Kedatangan Ferry Tass., Dt. Toembidjo bersama istri di Bandar Udara Internasional Sam Ratulangi Rabu, 22 April 2026 bukan sekadar momentum seremonial, melainkan representasi nyata dari penghormatan institusional terhadap figur pemimpin yang mengusung integritas, pengalaman, serta kedalaman nilai.
Sejak menapaki tangga pesawat, beliau langsung disambut dalam satu formasi kehormatan yang utuh dan terkoordinasi, menciptakan atmosfer yang berwibawa sekaligus sarat makna kebersamaan. Hadir dalam barisan penyambutan tersebut Asisten Pembinaan (Asbin) Kejaksaan Tinggi Sulawesi Utara Fahri, S.H., M.H.; Asisten Perdata dan Tata Usaha Negara (Asdatun) Kejaksaan Tinggi Sulawesi Utara Andi Usama Harun, S.H., M.H.; Kepala Kejaksaan Negeri Manado Fanny Widyastuti, S.H., M.H.; Kepala Kejaksaan Negeri Bitung Erwin Widihantono, S.H., M.H.; Kepala Kejaksaan Negeri Kotamobagu Saptono, S.H.; dua orang Koordinator; serta jajaran Ibu-ibu Ikatan Adhyaksa Dharmakarini (IAD).
Menguatkan dimensi kolaboratif lintas sektor, turut hadir Wakil Gubernur Sulawesi Utara J. Victor Mailangkay, S.H., M.H. bersama jajaran Pemerintah Provinsi, serta Kapolresta Manado Kombes Pol Irham Halid, S.I.K. yang secara simultan memberikan penghormatan, mencerminkan harmoni kelembagaan dalam bingkai sinergitas yang kokoh dan progresif.
Kehadiran lintas elemen tersebut menegaskan bahwa momen ini merupakan lebih dari sekadar penyambutan, ia adalah manifestasi konsolidasi kepemimpinan, penguatan jejaring institusional, serta penegasan arah baru penegakan hukum yang adaptif dan berintegritas di Sulawesi Utara.

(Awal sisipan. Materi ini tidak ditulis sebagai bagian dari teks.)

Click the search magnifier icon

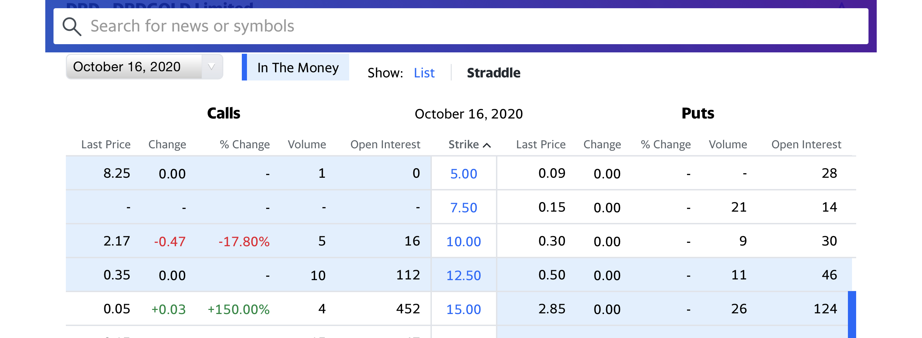[x=72, y=27]
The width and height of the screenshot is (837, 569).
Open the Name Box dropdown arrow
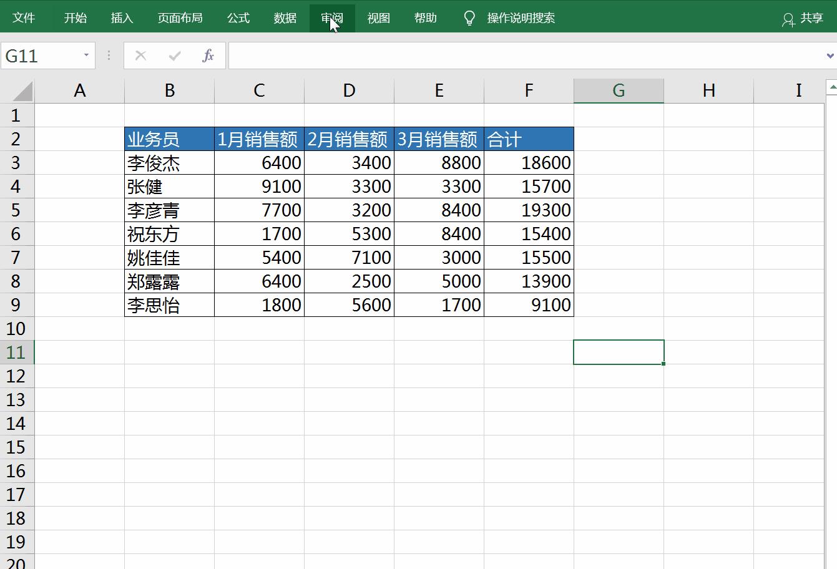click(86, 56)
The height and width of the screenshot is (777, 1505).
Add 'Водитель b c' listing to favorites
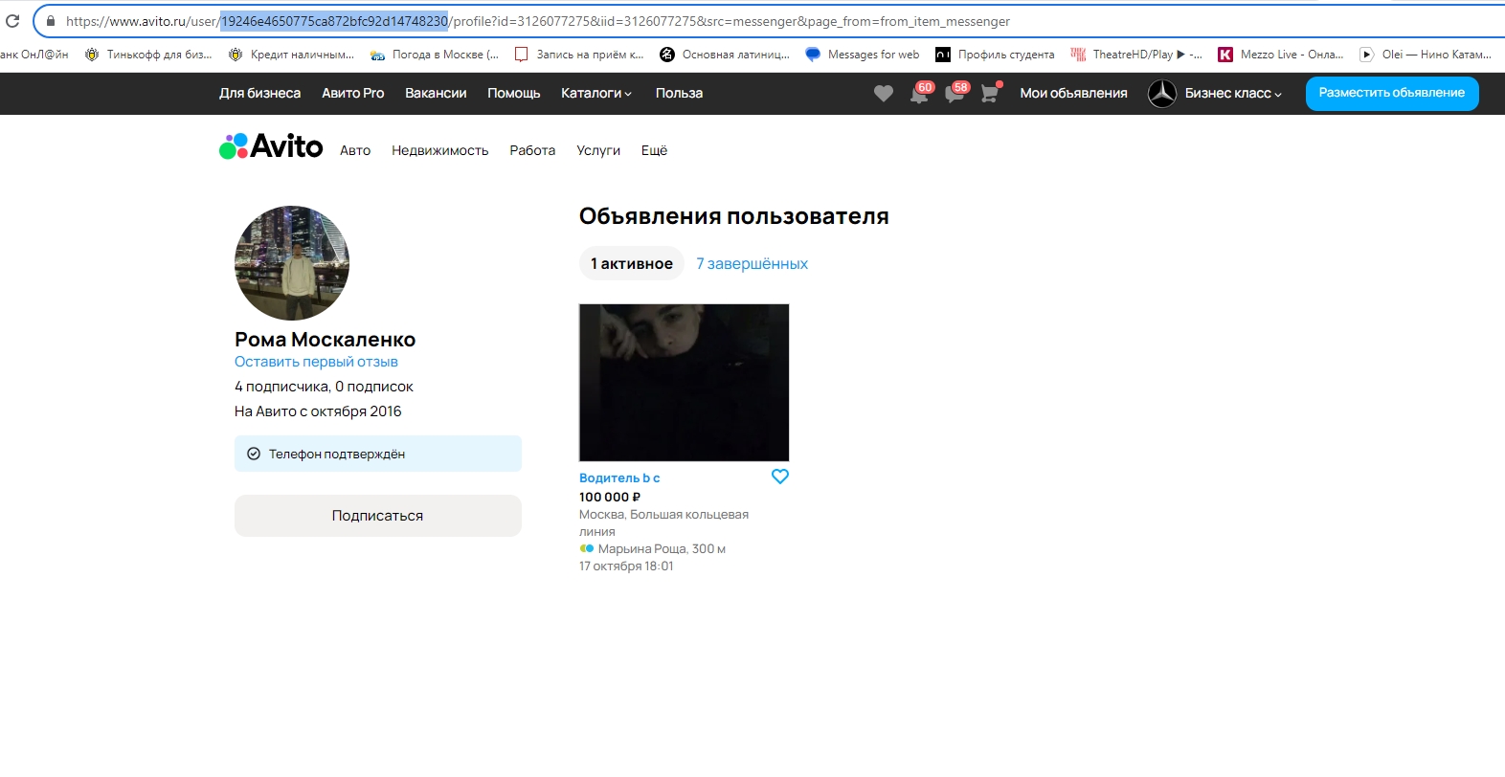tap(779, 477)
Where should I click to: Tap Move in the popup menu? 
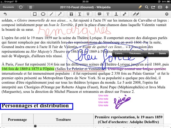pyautogui.click(x=151, y=54)
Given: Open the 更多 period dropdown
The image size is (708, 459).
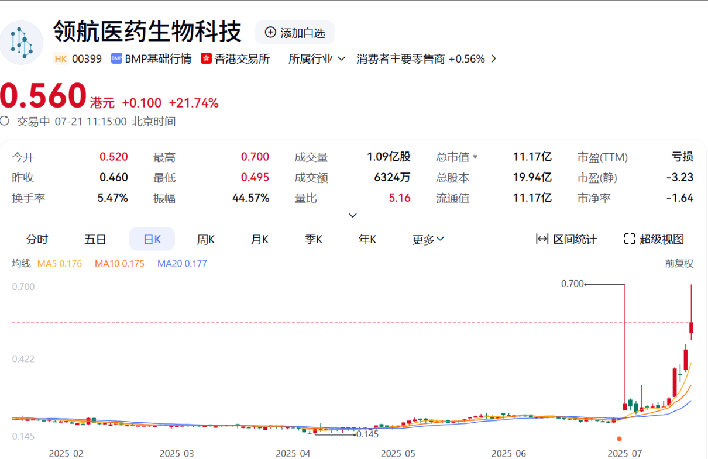Looking at the screenshot, I should pyautogui.click(x=428, y=239).
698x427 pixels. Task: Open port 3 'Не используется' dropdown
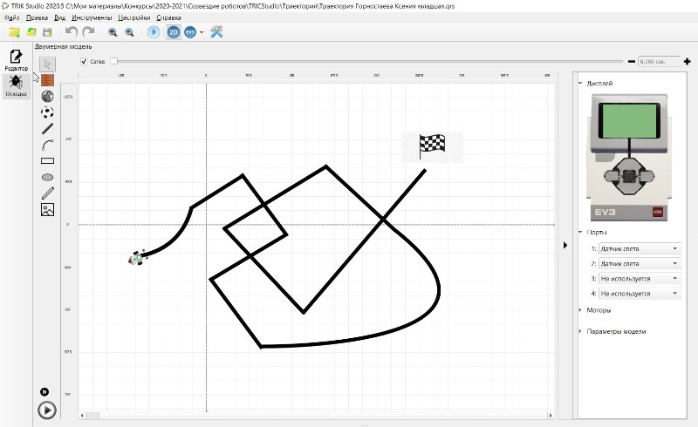pyautogui.click(x=638, y=279)
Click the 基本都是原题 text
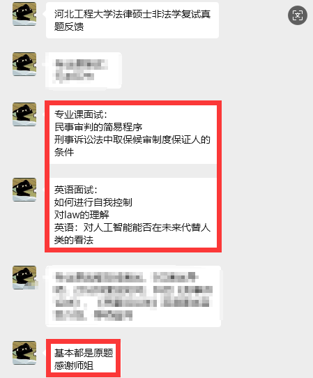 (x=84, y=353)
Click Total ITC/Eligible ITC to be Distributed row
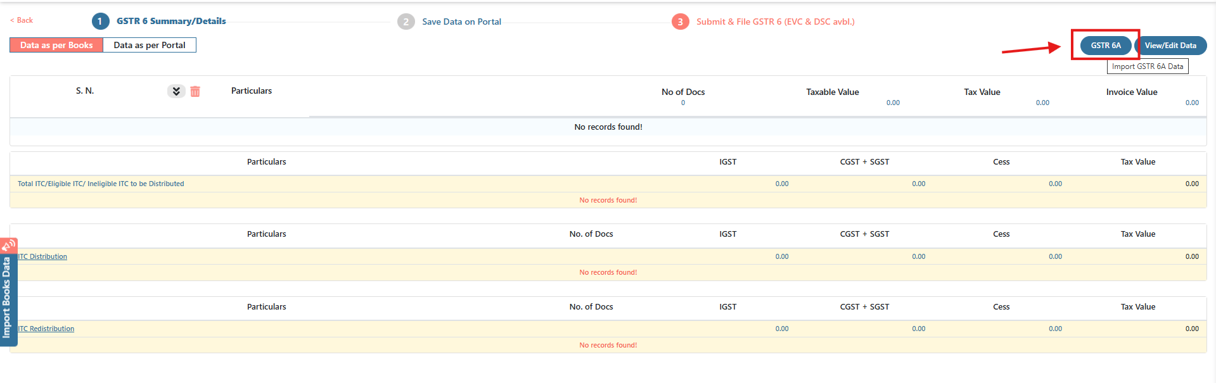This screenshot has width=1216, height=383. click(x=101, y=184)
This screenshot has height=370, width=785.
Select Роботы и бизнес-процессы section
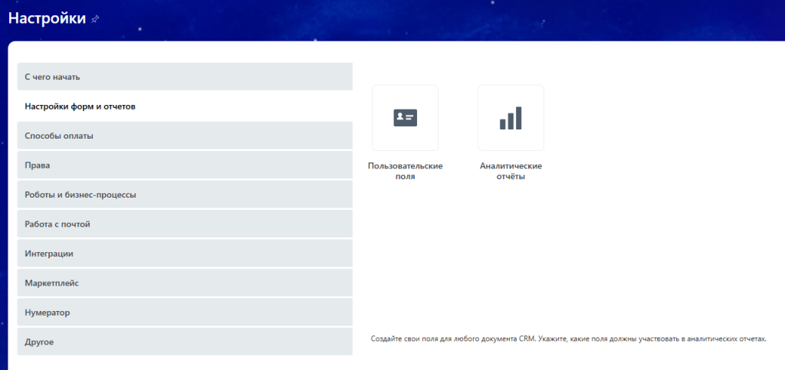click(x=184, y=195)
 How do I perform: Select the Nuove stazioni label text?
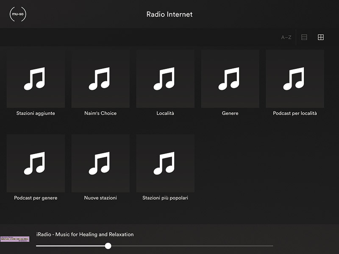(x=100, y=198)
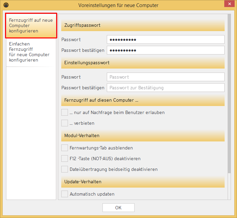Enable 'Dateiübertragung beidseitig deaktivieren'

pos(65,169)
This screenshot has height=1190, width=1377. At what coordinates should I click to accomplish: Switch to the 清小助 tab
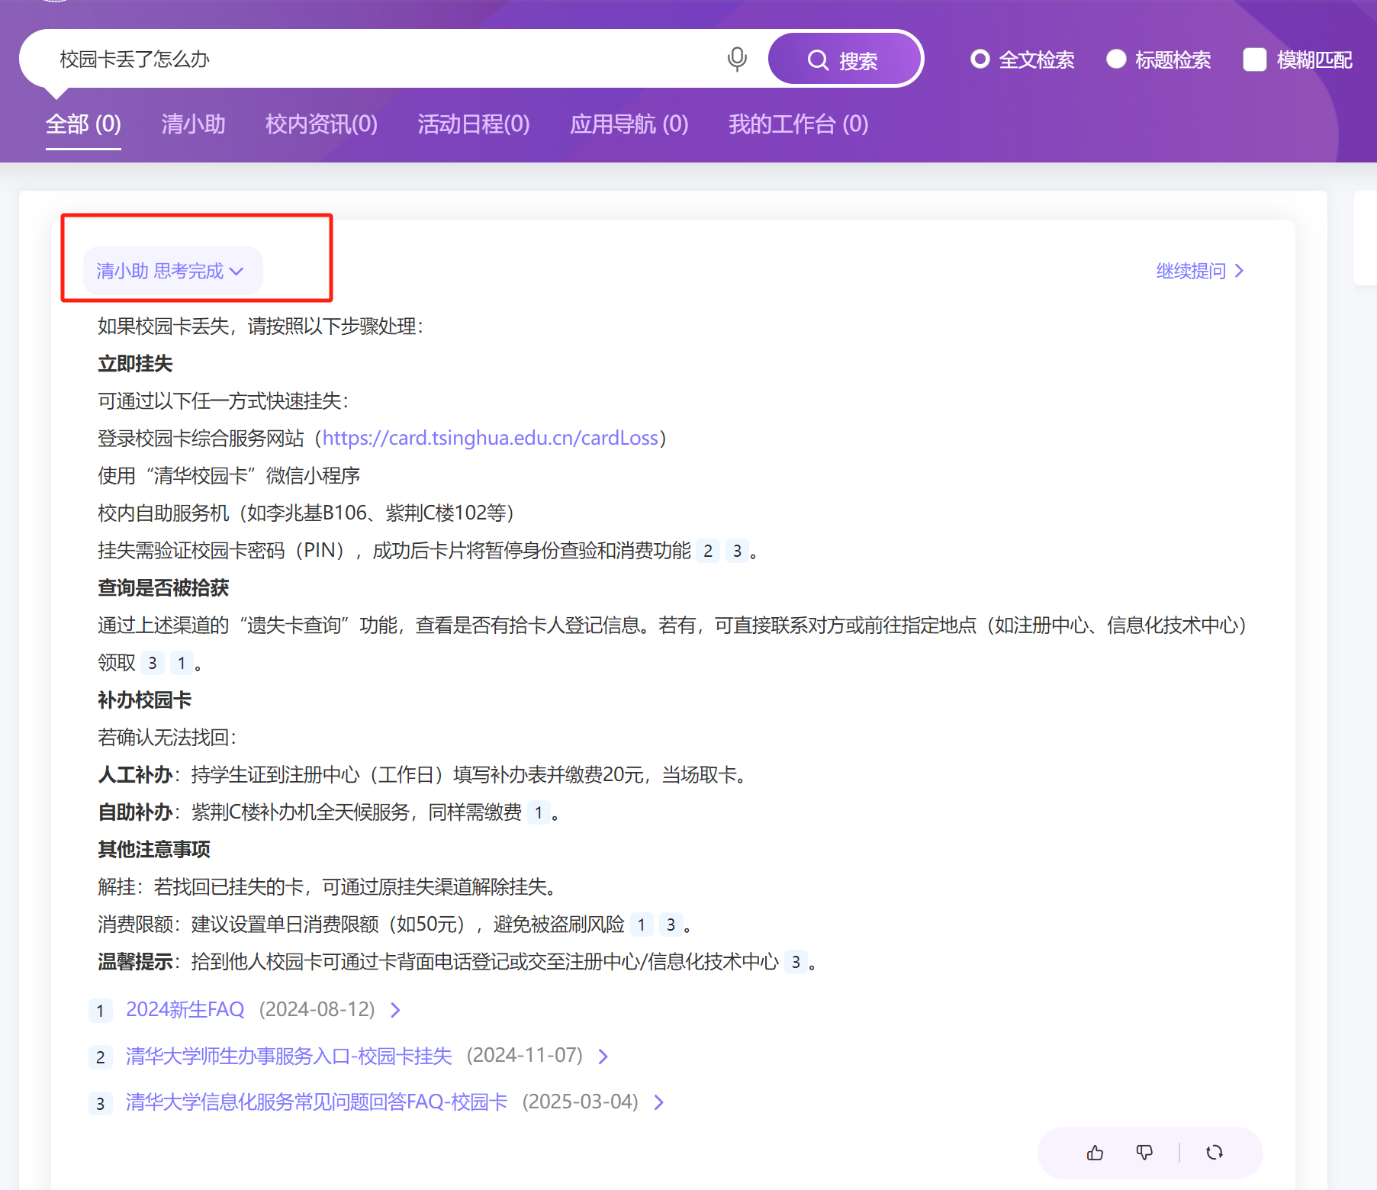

Usai prosesi penyambutan yang berlangsung khidmat dan penuh resonansi kehormatan, rombongan bergerak menuju RM Pelangi untuk melanjutkan agenda ramah tamah dan silaturahmi dalam suasana yang lebih cair, sembari menikmati sajian khas Bubur Manado yang menjadi representasi kearifan lokal.
Di balik kapasitas formalnya sebagai aparat penegak hukum, Ferry Tass., Dt. Toembidjo juga merupakan seorang Niniak Mamak atau Penghulu Adat Minangkabau yang menjunjung tinggi falsafah luhur “Adat Basandi Syara’, Syara’ Basandikan Kitabullah”. Nilai ini diperkaya dengan pituah adat yang sarat makna, “Dima bumi dipijak, disitu langik dijunjuang,” yang mencerminkan kearifan dalam menempatkan diri, menghormati nilai lokal, serta membangun harmoni di setiap ruang pengabdian.
Dalam pernyataannya, Ferry Tass., Dt. Toembidjo menyampaikan:
“Pituah adat Minangkabau ‘dima bumi dipijak, disitu langik dijunjuang’ mengajarkan bahwa di mana kita berpijak, di situlah kita menjunjung tinggi nilai, adat, dan kehormatan setempat. Inilah makna sesungguhnya, bahwa pengabdian harus selaras dengan kearifan lokal, dan kepemimpinan harus hadir dengan rasa hormat, keseimbangan, serta tanggung jawab moral.”
Sebagaimana diagendakan, beliau akan resmi dilantik sebagai Wakil Kepala Kejaksaan Tinggi Sulawesi Utara pada Kamis, 23 April 2026 oleh Kepala Kejaksaan Tinggi Sulawesi Utara dalam sebuah prosesi resmi yang sarat nilai kelembagaan, integritas, dan penguatan arah kebijakan penegakan hukum.
Momentum ini menjadi tonggak strategis dalam perjalanan pengabdian Ferry Tass., Dt. Toembidjo, sekaligus menghadirkan ekspektasi baru bagi penguatan marwah Kejaksaan sebagai institusi penegak hukum yang profesional, modern, dan berkeadilan di Manado.